TASK OBJECTIVE: Go through the records line by line and work out how many lines hold the word "width". Answer with the number only.

RECORDS FOR PROCESSING:
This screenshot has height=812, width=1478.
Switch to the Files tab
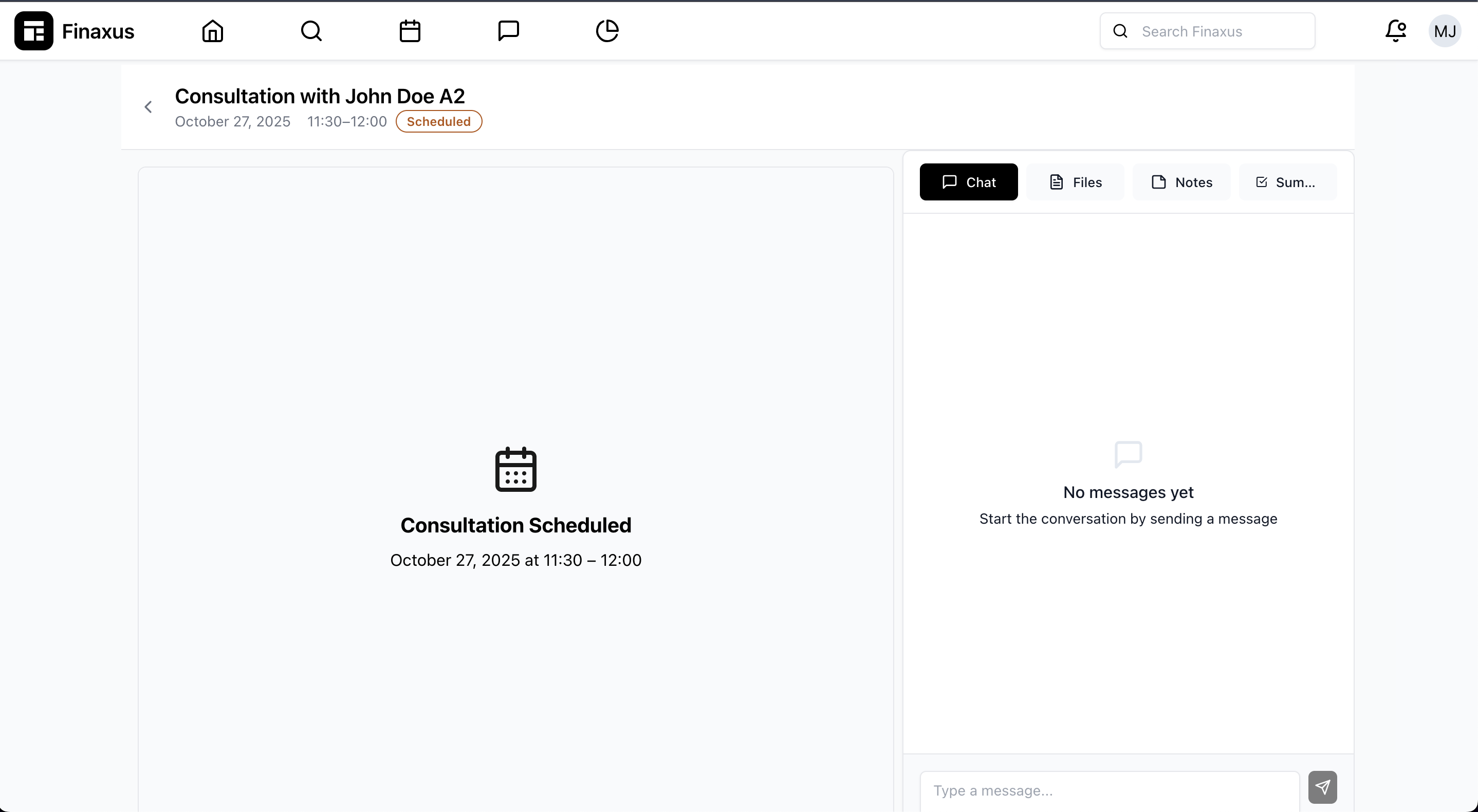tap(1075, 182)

...

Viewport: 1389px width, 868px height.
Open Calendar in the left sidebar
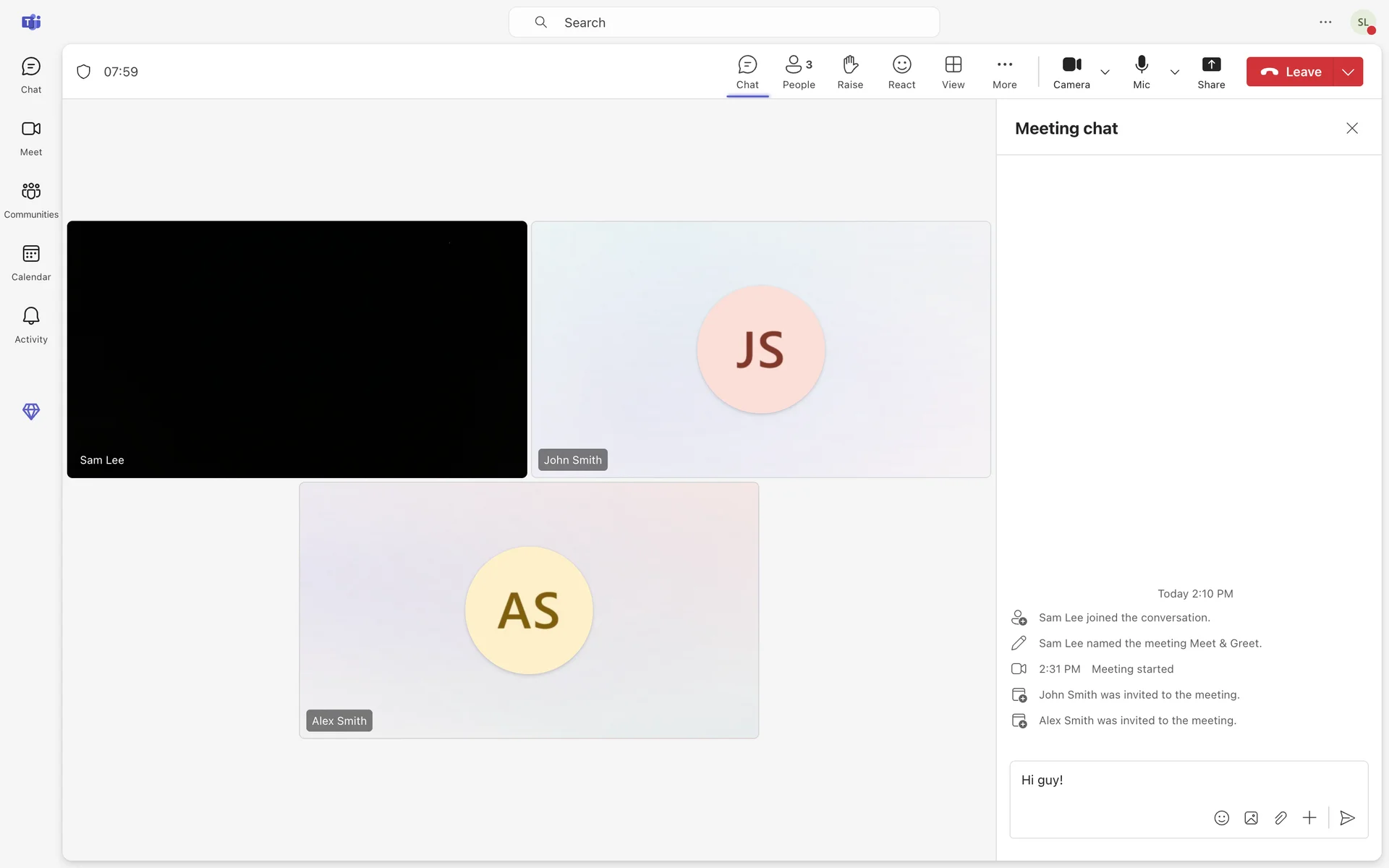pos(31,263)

EXPECTED OUTPUT: 2